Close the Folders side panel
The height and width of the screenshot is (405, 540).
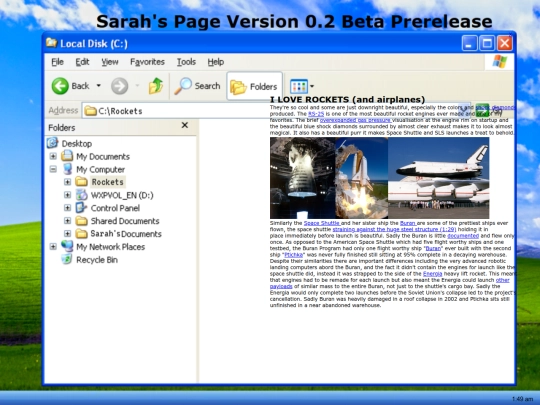(x=185, y=125)
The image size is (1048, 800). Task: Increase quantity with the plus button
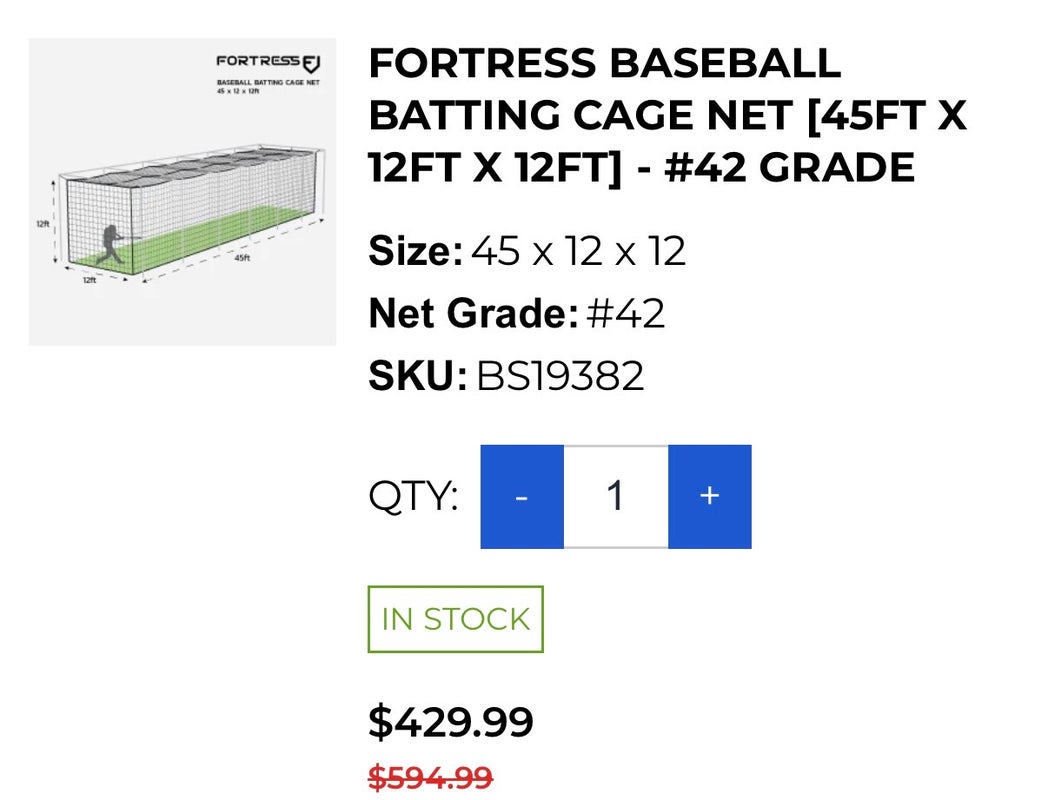pyautogui.click(x=709, y=497)
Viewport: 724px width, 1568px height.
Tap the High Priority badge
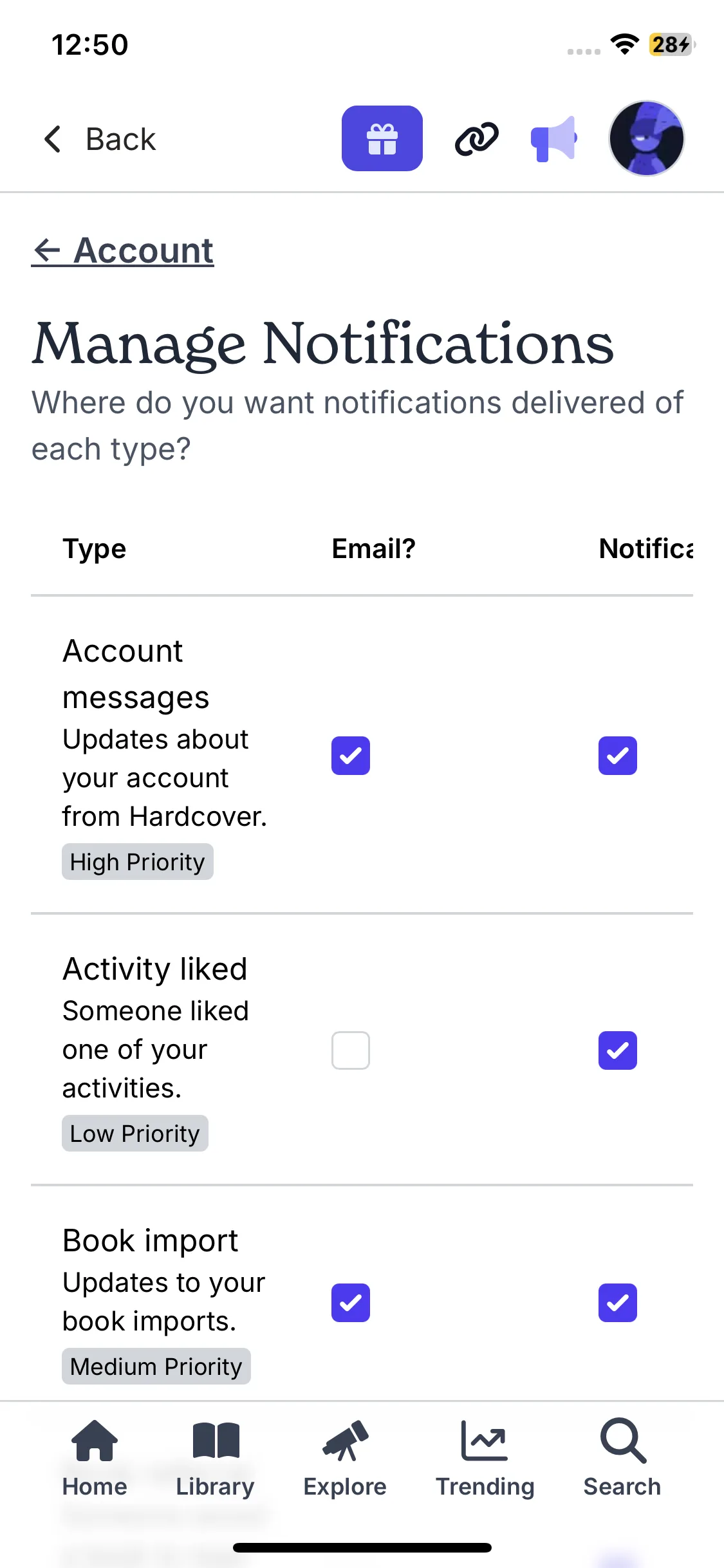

________________

Requirement | Give again, word for word, each line from the one holding "The image size" through the end of the entries, and leave out any picture.

Exercise response |
The image size is (1048, 800). Task: Increase quantity with the plus button
pyautogui.click(x=709, y=497)
Viewport: 724px width, 1568px height.
Tap the High Priority badge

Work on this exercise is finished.